Recipe By Adapted from Norm by Ashlee Redger

We gave this traditionally Mexican dish a Peruvian chile twist and adapted it to the slow cooker. The result? A rich, tender pulled pork that is balanced by a sauce of citrus, vinegar, and tomato ketchup.

Recipe Notes

This recipe was formerly called Norm's Black Hills Barbacoa.

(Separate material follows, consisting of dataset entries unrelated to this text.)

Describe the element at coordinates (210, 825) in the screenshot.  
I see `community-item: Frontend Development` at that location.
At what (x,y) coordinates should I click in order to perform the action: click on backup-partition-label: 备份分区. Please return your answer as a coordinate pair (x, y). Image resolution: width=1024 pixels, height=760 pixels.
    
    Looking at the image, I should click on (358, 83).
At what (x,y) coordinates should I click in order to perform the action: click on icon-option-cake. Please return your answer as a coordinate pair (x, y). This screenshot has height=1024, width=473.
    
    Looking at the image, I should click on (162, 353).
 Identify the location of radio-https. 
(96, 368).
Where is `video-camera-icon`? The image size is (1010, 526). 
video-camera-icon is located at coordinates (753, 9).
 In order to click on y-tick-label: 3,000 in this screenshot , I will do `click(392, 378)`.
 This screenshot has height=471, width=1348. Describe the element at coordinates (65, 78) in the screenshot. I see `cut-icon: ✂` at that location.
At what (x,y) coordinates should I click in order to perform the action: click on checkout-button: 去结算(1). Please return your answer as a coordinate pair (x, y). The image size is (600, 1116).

Instant Pot directions:Pressure cook on high for 15 minutes per pound of meat. Allow pressure to naturally release.


For meat:

1 1/2 cups ketchup

3 Tbsp. apple cider vinegar

Juice & pulp of 1 orange

1 (4 to 5 lb.) bone-in pork shoulder

To assemble:

Taco tortillas

1 red onion, diced

1 red bell pepper, diced

1 avocado, cut into slices

1 lime, cut into wedges

Savory Spice ingredients in this recipe


Step 1: Cook meat

In a slow cooker, combine ketchup, vinegar, Peruvian Chile Lime Seasoning, and orange juice pulp to form the sauce. Add pork shoulder and turn to coat with sauce. Cook on high for about 8 hours, or until it is easy to pull meat apart with a fork. Discard the bone and shred pork with two forks, mixing to coat with sauce.

Step 2: Assemble and serve

Layer tortillas with pork, red onion, red bell pepper, and avocado. Drizzle with lime juice.